Dari jendela di lantai dua itu kami juga bisa melihat tanaman dan bunga-bunga yang ditanam dengan formasi tertentu di Botanical Garden. Tidak hanya bunga berbagai warna, di kebun raya seluas 21 hektar yang menjadi paru-paru kota ini pun terdapat banyak pohon-pohon tua yang rindang, membuat suasana menjadi nyaman dan sejuk untuk pengunjungnya.
Setelah sekitar empat puluh lima menit kami berkeliling melihat isi museum akhirnya kami melanjutkan ke tujuan berikutnya. Runi mengajak kami melakukan punting[1] di Sungai Avon. Kami memindahkan campervan yang sebelumnya diparkir di jalanan depan museum ke area parkir gratis di Armagh Street. Dari tempat parkir, kami menyeberang jembatan kecil melintasi Sungai Avon menuju stasiun utama punting yang terletak di Old Boat Shed.
Kami berjalan makin dekat ke stasiun utama yang berbentuk sebuah bangunan khas berwarna hijau yang letaknya tepat di seberang Botanic Garden. Setibanya di sana kami menyaksikan deretan perahu kecil yang tertambat di tepi sungai lengkap dengan petugas kemudinya yang menggunakan seragam berupa rompi dan topi bulat.

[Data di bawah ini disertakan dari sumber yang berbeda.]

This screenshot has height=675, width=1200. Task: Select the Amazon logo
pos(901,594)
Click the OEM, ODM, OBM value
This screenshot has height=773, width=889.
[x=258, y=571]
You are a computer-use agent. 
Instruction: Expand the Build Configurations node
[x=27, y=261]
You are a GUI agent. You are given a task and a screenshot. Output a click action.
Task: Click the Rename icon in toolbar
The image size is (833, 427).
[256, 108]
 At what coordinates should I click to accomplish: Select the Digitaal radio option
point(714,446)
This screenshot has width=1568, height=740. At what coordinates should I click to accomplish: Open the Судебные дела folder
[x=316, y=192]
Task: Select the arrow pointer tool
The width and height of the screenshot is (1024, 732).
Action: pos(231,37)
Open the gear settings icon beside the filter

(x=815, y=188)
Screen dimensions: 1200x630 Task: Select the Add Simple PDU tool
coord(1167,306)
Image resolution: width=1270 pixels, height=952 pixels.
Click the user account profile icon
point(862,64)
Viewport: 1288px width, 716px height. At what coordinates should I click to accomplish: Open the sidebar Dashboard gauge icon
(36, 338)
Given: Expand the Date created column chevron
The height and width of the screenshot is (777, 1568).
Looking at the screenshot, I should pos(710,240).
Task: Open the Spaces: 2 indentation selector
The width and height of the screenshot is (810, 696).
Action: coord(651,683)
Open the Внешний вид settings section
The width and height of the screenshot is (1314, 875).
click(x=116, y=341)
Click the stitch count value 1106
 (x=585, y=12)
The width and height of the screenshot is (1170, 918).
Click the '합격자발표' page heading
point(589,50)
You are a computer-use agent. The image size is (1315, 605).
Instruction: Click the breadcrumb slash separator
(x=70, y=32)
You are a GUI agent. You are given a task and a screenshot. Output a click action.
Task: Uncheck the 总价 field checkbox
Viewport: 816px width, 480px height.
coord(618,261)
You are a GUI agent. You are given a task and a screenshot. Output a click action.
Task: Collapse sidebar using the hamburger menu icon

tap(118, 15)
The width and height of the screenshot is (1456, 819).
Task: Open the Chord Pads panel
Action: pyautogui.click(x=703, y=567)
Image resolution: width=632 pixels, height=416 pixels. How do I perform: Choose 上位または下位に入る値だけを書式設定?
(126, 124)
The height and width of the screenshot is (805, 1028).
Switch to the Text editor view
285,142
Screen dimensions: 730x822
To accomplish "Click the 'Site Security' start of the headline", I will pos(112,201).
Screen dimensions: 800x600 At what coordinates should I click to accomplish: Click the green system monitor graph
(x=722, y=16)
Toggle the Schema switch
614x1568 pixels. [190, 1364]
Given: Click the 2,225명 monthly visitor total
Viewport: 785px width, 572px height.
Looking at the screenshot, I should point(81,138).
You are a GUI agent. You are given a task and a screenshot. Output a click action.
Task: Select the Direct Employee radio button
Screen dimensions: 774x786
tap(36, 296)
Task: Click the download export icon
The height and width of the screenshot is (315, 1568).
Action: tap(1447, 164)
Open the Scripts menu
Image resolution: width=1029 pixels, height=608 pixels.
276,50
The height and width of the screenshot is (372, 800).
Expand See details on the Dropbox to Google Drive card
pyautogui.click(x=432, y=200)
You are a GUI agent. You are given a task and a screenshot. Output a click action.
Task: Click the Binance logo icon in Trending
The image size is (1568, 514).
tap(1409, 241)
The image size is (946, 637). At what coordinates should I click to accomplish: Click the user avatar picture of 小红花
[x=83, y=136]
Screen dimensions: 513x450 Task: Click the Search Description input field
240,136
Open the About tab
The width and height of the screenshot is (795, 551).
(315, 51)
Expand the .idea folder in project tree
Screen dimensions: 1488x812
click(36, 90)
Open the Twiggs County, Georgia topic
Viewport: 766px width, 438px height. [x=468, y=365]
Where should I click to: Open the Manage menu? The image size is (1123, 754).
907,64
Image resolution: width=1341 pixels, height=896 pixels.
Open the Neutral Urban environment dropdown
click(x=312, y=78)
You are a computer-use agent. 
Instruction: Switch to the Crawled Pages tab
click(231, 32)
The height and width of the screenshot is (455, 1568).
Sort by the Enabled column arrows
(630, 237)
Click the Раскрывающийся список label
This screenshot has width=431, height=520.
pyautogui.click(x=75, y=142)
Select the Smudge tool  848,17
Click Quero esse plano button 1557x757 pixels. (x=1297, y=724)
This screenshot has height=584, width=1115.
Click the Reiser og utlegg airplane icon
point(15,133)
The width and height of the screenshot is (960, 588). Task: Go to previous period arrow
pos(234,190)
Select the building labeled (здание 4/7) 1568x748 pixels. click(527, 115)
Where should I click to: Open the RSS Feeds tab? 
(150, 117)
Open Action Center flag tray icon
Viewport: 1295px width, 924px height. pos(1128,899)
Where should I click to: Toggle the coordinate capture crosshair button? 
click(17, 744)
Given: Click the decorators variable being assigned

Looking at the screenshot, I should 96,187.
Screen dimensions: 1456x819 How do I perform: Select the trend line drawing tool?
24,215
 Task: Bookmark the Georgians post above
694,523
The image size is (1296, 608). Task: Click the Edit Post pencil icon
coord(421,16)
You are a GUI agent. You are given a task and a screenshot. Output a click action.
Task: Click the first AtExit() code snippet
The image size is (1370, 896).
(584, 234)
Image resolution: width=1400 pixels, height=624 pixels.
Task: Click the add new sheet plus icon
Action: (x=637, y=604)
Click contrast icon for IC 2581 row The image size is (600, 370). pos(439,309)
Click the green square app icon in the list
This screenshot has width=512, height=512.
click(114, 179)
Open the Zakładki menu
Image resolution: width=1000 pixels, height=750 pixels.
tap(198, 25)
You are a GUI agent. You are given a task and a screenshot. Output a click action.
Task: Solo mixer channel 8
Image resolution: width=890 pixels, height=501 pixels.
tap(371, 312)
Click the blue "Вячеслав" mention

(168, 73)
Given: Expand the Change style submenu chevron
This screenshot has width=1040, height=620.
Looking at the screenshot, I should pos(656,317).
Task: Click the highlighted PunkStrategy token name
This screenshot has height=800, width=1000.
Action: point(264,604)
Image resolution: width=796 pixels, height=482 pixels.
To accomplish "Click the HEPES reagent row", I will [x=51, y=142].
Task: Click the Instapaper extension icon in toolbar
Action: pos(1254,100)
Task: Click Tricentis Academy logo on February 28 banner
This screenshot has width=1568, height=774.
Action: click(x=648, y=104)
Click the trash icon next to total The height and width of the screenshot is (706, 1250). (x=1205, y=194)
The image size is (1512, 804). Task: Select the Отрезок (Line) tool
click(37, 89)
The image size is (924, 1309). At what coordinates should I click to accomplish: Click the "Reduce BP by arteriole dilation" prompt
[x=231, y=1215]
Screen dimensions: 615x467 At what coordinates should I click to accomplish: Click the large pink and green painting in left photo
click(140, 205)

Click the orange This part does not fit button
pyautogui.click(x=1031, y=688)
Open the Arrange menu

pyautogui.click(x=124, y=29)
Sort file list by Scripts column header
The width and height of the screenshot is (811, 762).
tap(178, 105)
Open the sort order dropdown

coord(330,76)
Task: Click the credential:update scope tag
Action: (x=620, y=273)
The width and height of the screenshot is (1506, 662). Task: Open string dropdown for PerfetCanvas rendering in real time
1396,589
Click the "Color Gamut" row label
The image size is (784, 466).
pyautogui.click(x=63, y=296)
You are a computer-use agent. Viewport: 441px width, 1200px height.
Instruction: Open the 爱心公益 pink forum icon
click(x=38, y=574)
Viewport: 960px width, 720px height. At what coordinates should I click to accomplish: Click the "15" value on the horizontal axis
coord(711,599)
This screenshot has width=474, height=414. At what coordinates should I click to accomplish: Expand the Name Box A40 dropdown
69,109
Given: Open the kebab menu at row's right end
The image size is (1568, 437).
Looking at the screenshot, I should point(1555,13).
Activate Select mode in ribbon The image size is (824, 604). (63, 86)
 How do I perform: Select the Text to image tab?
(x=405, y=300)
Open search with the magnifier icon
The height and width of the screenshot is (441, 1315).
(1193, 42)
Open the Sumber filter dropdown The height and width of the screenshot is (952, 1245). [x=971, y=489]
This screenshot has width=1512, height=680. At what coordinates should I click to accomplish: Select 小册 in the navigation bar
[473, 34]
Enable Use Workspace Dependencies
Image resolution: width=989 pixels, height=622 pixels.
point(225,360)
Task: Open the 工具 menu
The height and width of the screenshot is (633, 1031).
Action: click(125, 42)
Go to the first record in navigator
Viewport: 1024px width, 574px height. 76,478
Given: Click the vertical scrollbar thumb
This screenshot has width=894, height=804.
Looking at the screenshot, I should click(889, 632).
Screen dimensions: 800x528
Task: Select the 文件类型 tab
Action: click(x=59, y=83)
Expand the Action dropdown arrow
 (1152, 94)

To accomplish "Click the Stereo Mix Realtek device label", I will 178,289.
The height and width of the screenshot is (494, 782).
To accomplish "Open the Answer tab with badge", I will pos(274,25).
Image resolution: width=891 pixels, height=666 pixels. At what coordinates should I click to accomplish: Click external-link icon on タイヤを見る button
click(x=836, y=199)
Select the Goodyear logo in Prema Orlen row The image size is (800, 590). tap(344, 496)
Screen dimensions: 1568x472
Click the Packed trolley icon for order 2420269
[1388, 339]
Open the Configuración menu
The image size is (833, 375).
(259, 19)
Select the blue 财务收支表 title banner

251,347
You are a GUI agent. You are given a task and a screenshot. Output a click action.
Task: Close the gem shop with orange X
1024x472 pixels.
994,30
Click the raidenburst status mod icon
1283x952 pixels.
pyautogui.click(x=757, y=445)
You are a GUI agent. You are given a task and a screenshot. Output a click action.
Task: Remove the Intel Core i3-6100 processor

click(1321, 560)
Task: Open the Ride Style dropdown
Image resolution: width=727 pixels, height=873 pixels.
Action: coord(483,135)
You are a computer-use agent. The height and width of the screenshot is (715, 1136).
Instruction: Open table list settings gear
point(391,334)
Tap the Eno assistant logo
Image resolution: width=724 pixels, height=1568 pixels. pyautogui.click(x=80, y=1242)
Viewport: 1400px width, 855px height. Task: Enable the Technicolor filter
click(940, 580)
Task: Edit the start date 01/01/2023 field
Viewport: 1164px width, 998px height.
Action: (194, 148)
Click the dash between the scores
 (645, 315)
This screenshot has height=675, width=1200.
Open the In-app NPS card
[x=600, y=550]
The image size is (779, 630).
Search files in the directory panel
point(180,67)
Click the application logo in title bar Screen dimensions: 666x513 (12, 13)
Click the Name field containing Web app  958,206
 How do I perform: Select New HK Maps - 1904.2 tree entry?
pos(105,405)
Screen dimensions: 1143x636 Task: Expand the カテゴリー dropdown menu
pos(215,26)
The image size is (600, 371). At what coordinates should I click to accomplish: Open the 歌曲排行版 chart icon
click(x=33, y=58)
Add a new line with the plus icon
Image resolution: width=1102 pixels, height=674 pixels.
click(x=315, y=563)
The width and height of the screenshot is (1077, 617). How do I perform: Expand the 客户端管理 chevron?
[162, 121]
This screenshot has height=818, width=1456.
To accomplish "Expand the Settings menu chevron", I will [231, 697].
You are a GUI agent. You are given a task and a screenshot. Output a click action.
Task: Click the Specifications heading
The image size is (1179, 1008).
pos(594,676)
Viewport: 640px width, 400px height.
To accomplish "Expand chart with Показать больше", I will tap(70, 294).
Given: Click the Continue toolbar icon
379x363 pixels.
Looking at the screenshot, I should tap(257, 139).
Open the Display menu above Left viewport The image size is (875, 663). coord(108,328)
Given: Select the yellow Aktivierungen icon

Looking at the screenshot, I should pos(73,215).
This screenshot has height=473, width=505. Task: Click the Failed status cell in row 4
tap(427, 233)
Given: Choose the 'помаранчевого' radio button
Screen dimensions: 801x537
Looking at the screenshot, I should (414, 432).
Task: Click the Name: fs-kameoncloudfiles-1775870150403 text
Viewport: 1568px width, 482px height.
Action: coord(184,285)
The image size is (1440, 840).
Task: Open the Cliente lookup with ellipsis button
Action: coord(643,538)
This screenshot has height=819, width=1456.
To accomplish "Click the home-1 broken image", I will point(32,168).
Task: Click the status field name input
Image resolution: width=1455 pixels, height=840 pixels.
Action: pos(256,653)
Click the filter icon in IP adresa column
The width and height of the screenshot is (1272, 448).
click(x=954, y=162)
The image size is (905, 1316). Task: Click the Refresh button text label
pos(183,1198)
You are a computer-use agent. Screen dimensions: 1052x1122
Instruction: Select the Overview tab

Melihat beberapa orang tampak senang melakukan punting membuat kami tertarik untuk mencobanya. Sayangnya, harga tiket yang terpampang lumayan merogoh kocek kami. Tiket seharga NZ$25 untuk dewasa dan NZ$12 untuk anak-anak membuat kami ragu untuk mencobanya. Maklum uang kami mulai menipis di hari-hari terakhir ini.
“Ternyata mahal yah, Honey,” ucap Rona kepada Raya.
“Nggak mahal kok, Sayang. Cuma, uang kita saja yang tidak cukup hehehe.”
“Tanggung loh sudah sampai sini, masa nggak nyobain?” bujuk Runi.
Aku hanya terdiam. Sementara, aku melihat ekspresi wajah Rona seolah anak kecil yang dituruti keingininannya. Raya, hanya bisa tersenyum kepada Rona. Senyum yang terlihat sangat dipaksa. Tanpa sepatah kata keluar dari bibirnya.
“Mau sih, tapi mungkin waktunya kurang tepat,” jawab Raya, “kami mesti mengejar pesawat.”
“Yaah, sayang banget,” ucap Runi, “padahal ….”
Tiba-tiba Runi memberikan kejutan. Runi mengeluarkan empat tiket dari dalam dompetnya sambil tersenyum lebar. Kulihat raut wajah Rona sangat bahagia melihat tiket punting di tengan Runi karena pengalaman menjelajah Sungai Avon sudah di depan mata. Berbeda dengan Raya yang menunjukkan wajah tak bahagia.